DATA SHOWN ::
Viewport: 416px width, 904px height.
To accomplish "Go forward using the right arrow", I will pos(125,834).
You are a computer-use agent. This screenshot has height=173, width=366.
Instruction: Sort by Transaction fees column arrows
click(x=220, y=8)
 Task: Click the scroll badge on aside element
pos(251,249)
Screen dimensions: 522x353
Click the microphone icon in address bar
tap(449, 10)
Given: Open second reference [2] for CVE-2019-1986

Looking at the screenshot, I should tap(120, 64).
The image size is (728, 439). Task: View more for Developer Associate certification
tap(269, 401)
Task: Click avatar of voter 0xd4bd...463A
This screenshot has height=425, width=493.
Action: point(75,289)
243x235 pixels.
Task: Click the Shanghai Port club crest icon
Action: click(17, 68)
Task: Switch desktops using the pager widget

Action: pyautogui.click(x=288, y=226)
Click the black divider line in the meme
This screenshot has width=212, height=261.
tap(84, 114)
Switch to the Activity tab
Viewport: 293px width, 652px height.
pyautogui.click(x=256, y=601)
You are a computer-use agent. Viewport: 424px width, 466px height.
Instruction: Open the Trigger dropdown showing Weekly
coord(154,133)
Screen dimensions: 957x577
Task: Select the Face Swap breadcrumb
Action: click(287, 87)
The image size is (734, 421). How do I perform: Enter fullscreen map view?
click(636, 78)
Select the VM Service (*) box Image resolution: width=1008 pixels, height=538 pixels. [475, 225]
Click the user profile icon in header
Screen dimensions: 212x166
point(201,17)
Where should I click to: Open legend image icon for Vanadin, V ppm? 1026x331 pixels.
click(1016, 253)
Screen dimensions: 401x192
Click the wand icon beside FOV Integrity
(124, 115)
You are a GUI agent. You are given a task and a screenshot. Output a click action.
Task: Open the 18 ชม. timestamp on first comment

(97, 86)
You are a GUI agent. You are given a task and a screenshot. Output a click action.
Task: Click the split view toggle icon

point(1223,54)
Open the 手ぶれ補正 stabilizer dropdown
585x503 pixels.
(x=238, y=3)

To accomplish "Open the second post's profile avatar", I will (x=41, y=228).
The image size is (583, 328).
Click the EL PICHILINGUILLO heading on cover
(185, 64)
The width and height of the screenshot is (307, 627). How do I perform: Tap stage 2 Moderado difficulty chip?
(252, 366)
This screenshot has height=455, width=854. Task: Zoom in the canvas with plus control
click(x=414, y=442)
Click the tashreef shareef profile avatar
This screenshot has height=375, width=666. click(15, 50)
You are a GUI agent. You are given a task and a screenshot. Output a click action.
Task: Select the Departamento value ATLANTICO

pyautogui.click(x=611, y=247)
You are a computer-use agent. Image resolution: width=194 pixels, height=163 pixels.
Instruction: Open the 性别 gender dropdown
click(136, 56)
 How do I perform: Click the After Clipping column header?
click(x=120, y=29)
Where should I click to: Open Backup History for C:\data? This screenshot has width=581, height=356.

TASK GOAL :: Transcribe exactly, and only, the lines from the one holding "Task: Select the Departamento value ATLANTICO" through the final line of the listing.

RESPONSE ::
Task: Select the Departamento value ATLANTICO

pyautogui.click(x=611, y=247)
You are a computer-use agent. Image resolution: width=194 pixels, height=163 pixels.
Instruction: Open the 性别 gender dropdown
click(136, 56)
 How do I perform: Click the After Clipping column header?
click(x=120, y=29)
Where should I click to: Open Backup History for C:\data? This screenshot has width=581, height=356.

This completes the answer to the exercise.